Getting back to the Obviousity scores we looked at a couple of days ago, the lessons to be drawn even from my simple experiment go beyond just reinforcing the need to follow the professional item-writing principles, like those I recommended a few months back.
Yes, MOOC developers should avoid true/false questions and do a better job at not telegraphing the right answers to multiple-choice questions (ideally as a first step towards paying more attention to assessment quality and polish overall).
But I think we can see an answer to other questions regarding MOOCs from these relatively simple Obviousity calculations. For example, why are MOOC classes that focus on science and technology subjects still generally considered to be better (or at least more challenging) than massive courses in social sciences or the humanities?
It may be that MOOCs on topics like computer science have just been around longer, which means they’ve benefited from being in the field where student input and teacher experience contributed to their ongoing improvement. Or perhaps the teachers and students drawn to a technology-based educational platform are simply more inclined to put energy into a class covering a scientific or technical subject.
But I would make the case that assessments associated with courses whose content intersects with mathematics lend themselves to open-ended test items requiring calculation, test items that are intrinsically more challenging than item types such as four-response multiple-choice where the baseline score for random guessing is going to be 25% (vs. ~0% for open ended items which reward almost nothing for guesswork). The low Obviousity score for my statistics class for example (vs. the higher score for the two humanities classes I analyzed) likely derives from the nature of the material as much as it does from decisions by course developers regarding how they would assess learning of that material.
The degree to which including True/False items in a test drives up Obviosuity scores helps explain why professional test developers eschew this item type. And given how much inclusion of different item styles (including not just multiple-choice but also multiple response and matching) decreases the chance of getting a question right by throwing darts at the screen, why not use as many item variants as possible to make assessments more interesting (and, again, more challenging)?
While peer-reviewed writing assignments present their own problems, a course which bases final grades on a mix of automated quizzes and peer-scored essays also stands a better chance of giving students the means to put their learning to work than do less balanced classes that base grades entirely on test scores. And some interesting variants of rubric-based self-scoring (especially in my Science and Cooking class where you self-evaluate your own short write ups of kitchen experiments) demonstrate interesting options for using open-ended assessment with non-mathematical material.

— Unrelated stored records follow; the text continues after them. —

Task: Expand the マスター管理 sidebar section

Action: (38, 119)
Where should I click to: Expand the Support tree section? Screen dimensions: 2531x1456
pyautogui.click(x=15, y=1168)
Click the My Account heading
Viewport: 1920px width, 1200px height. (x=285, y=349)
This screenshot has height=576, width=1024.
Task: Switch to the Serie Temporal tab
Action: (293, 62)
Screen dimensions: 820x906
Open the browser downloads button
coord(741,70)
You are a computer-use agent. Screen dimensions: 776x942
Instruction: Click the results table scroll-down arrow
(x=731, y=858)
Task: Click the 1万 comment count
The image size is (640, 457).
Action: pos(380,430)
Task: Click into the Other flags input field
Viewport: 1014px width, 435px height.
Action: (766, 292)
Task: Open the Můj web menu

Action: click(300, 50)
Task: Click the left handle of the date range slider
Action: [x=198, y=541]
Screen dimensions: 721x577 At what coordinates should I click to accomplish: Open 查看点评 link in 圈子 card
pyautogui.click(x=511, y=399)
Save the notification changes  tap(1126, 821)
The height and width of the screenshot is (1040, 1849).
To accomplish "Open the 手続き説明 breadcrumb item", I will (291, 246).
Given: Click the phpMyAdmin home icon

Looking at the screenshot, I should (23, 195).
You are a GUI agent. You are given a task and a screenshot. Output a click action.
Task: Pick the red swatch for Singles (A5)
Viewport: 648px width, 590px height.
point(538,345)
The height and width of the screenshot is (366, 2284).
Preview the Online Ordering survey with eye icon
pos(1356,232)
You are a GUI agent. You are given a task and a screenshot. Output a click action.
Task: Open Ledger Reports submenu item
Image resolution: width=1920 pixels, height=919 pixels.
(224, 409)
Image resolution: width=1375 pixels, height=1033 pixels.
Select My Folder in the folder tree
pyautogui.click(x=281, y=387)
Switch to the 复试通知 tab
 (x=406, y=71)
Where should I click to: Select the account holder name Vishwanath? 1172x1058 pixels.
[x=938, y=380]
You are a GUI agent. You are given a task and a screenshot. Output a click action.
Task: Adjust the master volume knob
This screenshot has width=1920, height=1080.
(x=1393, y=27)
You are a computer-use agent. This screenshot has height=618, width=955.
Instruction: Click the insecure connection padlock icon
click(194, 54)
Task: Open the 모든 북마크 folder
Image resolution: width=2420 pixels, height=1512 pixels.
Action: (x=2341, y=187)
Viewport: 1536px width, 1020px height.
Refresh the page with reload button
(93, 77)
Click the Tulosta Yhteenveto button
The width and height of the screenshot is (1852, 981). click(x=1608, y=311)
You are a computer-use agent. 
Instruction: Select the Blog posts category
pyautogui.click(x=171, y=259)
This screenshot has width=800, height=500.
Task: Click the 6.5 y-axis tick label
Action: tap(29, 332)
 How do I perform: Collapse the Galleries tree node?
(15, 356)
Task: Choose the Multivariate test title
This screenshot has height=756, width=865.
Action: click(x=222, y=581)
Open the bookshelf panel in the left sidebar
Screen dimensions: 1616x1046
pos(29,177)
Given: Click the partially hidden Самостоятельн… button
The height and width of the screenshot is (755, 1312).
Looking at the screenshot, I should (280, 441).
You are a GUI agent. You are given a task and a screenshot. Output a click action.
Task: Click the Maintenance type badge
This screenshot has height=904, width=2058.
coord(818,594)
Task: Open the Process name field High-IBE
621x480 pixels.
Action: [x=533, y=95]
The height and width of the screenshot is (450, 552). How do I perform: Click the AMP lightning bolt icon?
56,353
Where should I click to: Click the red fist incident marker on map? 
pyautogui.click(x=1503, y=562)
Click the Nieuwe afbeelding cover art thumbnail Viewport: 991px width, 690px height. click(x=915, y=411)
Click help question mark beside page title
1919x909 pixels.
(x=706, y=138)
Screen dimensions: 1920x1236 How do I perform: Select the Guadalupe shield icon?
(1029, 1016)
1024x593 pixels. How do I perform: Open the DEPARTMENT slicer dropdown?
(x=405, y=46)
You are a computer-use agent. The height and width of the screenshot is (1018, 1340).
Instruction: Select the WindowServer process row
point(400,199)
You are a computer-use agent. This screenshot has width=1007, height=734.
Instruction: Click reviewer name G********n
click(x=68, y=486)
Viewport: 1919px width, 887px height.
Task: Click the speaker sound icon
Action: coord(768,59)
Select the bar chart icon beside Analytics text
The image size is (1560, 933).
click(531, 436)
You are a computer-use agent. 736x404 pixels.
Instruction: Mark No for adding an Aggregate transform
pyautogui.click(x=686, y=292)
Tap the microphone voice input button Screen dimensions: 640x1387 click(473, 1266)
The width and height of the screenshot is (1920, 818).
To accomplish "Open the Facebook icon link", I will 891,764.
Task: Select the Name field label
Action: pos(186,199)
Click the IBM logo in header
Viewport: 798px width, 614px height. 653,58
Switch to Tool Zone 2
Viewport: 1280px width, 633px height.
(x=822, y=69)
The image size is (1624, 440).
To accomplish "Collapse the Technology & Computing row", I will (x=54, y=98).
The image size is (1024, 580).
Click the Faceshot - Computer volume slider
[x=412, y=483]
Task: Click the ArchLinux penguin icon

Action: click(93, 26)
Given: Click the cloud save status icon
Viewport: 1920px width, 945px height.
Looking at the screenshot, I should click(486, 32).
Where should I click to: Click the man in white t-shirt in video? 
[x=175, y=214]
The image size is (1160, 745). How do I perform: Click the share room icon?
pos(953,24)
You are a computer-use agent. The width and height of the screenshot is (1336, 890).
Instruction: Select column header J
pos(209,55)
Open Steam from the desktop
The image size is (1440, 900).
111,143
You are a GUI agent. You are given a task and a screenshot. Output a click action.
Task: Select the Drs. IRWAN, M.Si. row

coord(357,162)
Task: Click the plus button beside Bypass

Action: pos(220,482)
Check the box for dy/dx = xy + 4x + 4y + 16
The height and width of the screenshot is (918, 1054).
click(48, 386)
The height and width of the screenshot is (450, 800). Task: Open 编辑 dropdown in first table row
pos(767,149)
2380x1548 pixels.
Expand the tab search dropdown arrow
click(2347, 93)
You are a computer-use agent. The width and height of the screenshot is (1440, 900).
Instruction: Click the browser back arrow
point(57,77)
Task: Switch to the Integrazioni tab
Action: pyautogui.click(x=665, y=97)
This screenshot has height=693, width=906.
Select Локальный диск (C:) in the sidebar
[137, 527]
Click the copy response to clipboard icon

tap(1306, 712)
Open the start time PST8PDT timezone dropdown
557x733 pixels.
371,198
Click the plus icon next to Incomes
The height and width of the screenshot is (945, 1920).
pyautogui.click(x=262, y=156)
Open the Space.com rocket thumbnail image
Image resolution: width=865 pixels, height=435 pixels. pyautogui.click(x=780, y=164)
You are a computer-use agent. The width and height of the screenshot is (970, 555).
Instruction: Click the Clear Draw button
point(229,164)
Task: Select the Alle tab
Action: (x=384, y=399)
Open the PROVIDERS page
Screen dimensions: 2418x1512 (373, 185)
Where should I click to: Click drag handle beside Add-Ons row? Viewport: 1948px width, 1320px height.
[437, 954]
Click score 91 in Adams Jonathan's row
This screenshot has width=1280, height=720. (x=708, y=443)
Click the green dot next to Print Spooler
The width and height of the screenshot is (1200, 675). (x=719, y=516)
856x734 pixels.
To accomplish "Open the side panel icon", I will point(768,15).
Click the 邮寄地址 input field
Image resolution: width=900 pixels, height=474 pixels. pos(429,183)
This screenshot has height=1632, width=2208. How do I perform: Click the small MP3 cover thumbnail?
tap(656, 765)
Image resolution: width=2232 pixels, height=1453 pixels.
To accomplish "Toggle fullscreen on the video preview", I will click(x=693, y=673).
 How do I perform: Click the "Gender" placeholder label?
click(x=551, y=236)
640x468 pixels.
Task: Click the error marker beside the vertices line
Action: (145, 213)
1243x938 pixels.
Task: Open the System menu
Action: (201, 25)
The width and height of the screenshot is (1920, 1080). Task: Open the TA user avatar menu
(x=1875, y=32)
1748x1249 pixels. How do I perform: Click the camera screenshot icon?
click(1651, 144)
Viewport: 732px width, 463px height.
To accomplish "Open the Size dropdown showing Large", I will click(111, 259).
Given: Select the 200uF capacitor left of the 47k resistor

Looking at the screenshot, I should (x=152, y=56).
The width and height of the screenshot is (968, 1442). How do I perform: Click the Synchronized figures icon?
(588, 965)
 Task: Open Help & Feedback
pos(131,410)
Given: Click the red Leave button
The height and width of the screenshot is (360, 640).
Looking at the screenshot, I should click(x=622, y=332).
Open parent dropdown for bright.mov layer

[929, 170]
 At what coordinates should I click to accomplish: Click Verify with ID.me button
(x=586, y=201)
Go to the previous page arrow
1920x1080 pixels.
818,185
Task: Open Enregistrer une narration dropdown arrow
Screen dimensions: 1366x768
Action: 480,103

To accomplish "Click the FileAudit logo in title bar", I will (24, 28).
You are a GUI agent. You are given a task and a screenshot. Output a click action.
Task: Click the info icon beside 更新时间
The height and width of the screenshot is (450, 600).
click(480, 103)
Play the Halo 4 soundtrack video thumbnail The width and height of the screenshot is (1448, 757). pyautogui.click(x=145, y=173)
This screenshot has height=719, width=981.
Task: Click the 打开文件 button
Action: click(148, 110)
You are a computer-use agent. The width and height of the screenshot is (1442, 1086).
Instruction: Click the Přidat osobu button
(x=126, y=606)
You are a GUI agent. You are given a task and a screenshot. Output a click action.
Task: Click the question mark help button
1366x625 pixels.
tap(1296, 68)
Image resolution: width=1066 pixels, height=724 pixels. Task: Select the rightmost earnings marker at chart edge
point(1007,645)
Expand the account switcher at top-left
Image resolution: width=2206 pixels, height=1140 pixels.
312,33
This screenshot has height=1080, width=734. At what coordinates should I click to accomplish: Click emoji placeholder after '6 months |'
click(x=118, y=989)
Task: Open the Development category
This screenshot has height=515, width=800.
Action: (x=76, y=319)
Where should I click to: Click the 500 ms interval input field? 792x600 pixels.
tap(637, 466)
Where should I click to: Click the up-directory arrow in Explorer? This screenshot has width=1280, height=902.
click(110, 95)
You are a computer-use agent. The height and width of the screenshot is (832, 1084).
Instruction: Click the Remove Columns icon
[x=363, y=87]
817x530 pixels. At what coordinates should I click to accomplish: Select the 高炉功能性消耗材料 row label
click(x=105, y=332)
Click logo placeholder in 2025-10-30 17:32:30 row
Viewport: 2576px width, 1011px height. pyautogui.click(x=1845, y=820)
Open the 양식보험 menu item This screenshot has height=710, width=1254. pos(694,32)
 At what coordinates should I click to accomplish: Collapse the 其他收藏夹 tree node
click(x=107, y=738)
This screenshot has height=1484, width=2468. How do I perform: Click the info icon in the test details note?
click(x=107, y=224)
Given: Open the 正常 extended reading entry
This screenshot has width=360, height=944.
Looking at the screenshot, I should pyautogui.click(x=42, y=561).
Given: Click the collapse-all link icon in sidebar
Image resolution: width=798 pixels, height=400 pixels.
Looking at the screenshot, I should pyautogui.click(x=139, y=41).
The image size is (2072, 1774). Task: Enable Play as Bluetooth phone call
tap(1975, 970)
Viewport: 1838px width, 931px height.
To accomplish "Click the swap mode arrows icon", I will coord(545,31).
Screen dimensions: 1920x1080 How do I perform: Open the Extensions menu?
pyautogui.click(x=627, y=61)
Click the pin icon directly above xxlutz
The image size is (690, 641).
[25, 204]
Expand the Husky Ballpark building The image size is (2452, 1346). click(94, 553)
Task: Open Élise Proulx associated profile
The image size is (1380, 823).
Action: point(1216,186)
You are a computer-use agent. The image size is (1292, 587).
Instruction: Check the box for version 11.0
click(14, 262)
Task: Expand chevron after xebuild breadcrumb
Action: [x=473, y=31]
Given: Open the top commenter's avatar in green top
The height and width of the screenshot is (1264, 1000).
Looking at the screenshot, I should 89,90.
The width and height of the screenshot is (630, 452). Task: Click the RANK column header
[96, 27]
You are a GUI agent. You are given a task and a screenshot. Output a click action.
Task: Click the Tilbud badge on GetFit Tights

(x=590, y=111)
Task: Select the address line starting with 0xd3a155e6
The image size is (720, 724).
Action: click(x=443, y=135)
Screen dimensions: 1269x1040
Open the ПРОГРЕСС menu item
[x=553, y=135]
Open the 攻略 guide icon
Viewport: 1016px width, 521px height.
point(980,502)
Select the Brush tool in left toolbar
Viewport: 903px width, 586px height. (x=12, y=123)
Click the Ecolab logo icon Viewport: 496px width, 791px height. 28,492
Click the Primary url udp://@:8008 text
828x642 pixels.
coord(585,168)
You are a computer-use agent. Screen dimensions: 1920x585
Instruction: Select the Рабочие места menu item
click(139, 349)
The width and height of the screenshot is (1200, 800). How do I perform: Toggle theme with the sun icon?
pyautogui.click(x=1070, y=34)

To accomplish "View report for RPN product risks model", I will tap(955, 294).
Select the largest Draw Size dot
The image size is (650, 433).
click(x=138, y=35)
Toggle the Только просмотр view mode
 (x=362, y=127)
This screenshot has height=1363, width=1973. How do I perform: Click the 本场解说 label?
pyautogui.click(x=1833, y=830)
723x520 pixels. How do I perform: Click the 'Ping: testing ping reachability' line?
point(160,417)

I understand that many MOOC professors already concerned about high drop-out rates might not care if it’s too easy to pass their courses (with harder testing being perceived as yet another barrier that might cause more students to quit a class). But for those of us who finish our classes, an 82% final grade in a course that really challenged me was far more satisfying than the 97% I got in a course that didn’t. So who’s to say whether more difficult assessment might increase vs. decrease engagement levels?
At the very least, the time it would take for course developers to put their own tests through the type of Obviousity Index calculations I performed is probably 5-10 minutes per test tops (actually, it took me far less than this even with the time needed to retrieve the quarter I was flipping which kept rolling under my desk). And while such an effort is no substitute for a more rigorous item analysis that would flag obvious problems based on things other than coin flips and text length, any procedure that can stop crappy questions from getting into field use is a step in the right direction.
Elizabeth says
I just got my certificate from the Animal Behavior class on coursera, and I think they did a pretty good job in developing the test questions. Although you did get three tries, each try would vary the questions a bit, and would vary the answers a bit for the questions that did remain the same.
They had one peer review assignment – we had to take a scientific paper and write a popular science press version of it (modeled on The Conversation website).
I thought it was a good mix of testing, and especially now that you’ve posted these articles, I think they followed a lot of these guidelines. I honestly don’t remember if there were any true/ false, and you definitely couldn’t choose the longest answer – they were all long!
This certificate (and my cert from the Holocaust class, which was solely based on three papers) are the ones I’m most proud of.